Compressed air...are you insane? Lots of moisture issues and it’s never oil free. If you insist use a micro pore filter...like Goretex...air passes through but it ejects moisture and oil. Also it takes 8 HP to provide 1 HP of cooling. Vortex coolers are horribly inefficient.

You can try to figure out the amount of heat the panel will naturally dump but it’s a waste of time. Stainless panels need shade, others don’t.

So first get rid of anything you can that makes heat. Get encapsulated transformers and hang them outside the panel. Replace heater overloads with electronic or bimetallic. If you don’t mind the issues use flange mount VFDs...heat stays on the outside but replacement with new models is a pain. CVTs don’t even try ventilating.

Second add up your heat load. Drives figure it’s 95% efficient that means 5% of the total input wattage (kVA, power factor 1.0) is heat. Everything else use wattage or kVA. Outside stuff and flange mount drives ads basically zero load. If you are anal I mean an engineer Saginaw controls has a free online calculator but for sealed designs it’s easier to just deal with this directly.

Second do NOT buy panel air conditioners. Like cheap window units you will replace it every season...they are a ripoff.

If the total heat is under 1500 W (absolute largest is 3500 W) look into say a Laird thermoelectric cooler. These are solid state heat pumps. No freon. There is a big transistor in the middle that gets hot on one side cold on the other plus two muffin fans to blow air across it. 100% sealed. Great if you meet 

Going up in size if outside air is reasonable temperature then look at air to air heat exchangers. These are like the thermoelectric coolers but there’s no cooler...it’s like having a vent but 100% sealed. It just moves heat out of the panel as long as ambient is reasonable.

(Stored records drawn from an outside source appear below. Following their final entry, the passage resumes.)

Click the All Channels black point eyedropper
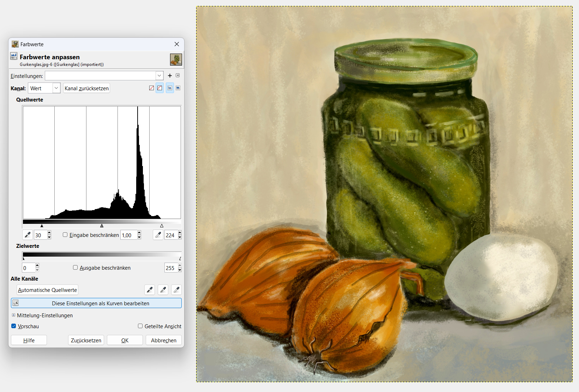 coord(150,290)
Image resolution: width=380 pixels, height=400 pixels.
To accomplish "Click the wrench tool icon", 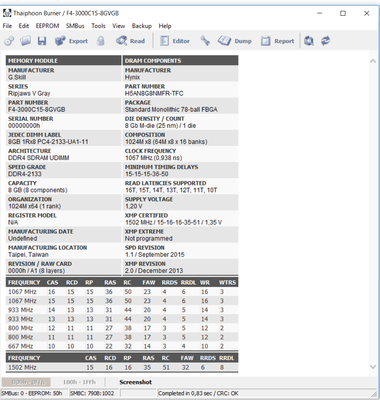I will 205,41.
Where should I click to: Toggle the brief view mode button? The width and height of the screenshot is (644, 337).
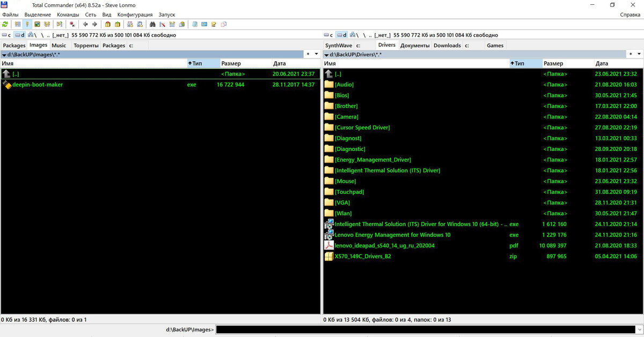[18, 24]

Finally if you are beyond this start looking at barge style (5+ ton) HVAC 480 V 3 phase. Cool the whole room. If you must vent get a large Torit self cleaning filter and run that on piped in or whole room positive pressure. It’s expensive but worth it.

I’ve done mines, foundries, wood plants, shredders. Take ventilation seriously and don’t do the $300 two filters or waste it on a window air conditioner or vortex cooler. Simple sealed solutions that are relatively trouble free are out there.


----------



## Wardenclyffe (Jan 11, 2019)

Inside of an air conditioned room,...


----------



## John Valdes (May 17, 2007)

Flyingsod said:


> We have that same situation here. I love the central air approach. I don’t see it happening here but I’ll try to work some numbers on it. Thanks.

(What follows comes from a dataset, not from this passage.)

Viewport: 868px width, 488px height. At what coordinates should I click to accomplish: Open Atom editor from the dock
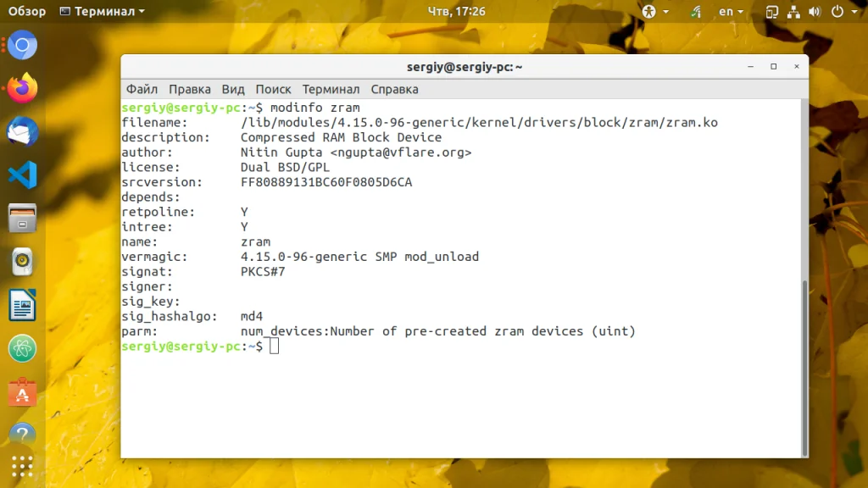pos(22,348)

It took the company many hours and days of debate over the AC's on the roof and the associated duct work. They finally agreed on the project.
We got a bit lucky as we were under budget that year and would have lost the funds had they not used it.



SWDweller said:


> Any hole you put in the cabinet will allow dirt in,,,,, BAD. Fans and filters only work in clean environments.
> 
> Hoffman if I remember correctly used to have a chart for their Nema 4x cabinets.
> Going from memory over sized the depth by 2 the height and width by 1.5. There was enough surface area that the drive would cool its self inside the can.
> ...


I had several enclosures with no ventilation. Some were even smaller than required for ventilation and those seemed to do well with the newer controls in them.
My biggest problems were big DC drives. They were analog back then and they were BIG. Basically a giant heater. These needed help badly and they were the cabinets that got conditioned air. I'm sure by now they have gone to AC.
Over time we added some additional smaller ducts to other cabinets. Cool air even would come through the conduit and cool other enclosures that were close.

I cannot speak for Nema 4 as every plant I worked in used Nema 12 inside. I always ordered Nema 12 for inside.
So, I do agree in some instances filtered forced air is not always needed. But to do this right you had to use bigger enclosures. Like I said though I have gotten away with smaller ones in the past.


----------



## paulengr (Oct 8, 2017)

NEMA 12 is the designation for dust and oil tight. It says nothing about water. NEMA 3R is weather proof which means the vents keep most of the rain out and it ventilates so condensation is less of an issue. The NEMA 4 family means you can take a 1” fire hose to it at 40 PSI at any angle. Not technically dust/oil proof but that usually doesn’t matter. NEMA 4 comes in 3 flavors. Straight 4 is painted steel or aluminum. 4X can be stainless or fiberglass but typically you see “4X SS” for stainless. It is 304 unless 316 is specified.

One trick with 4 is that it is sealed but will collect condensation. There are one way drain valves you can install to maintain the rating. In the past many plants bought NEMA 4 and drilled a 1/8” hole in the bottom. This made it effectively NEMA 3R by letting the condensate drip out the hole but with much better door seals and no vents.

6 and 6P are the true underwater boxes. Very rare 

Often “dirty” plant specs call for 4 or 12 as a minimum box. No handy boxes and NEMA 1/3R. Worst plant I worked in was kaolin clay. Clays are 0.3 to 1 micron...a seal is not a seal. They get in everything. Good thing it’s in Kaopectate ...you can eat it.


----------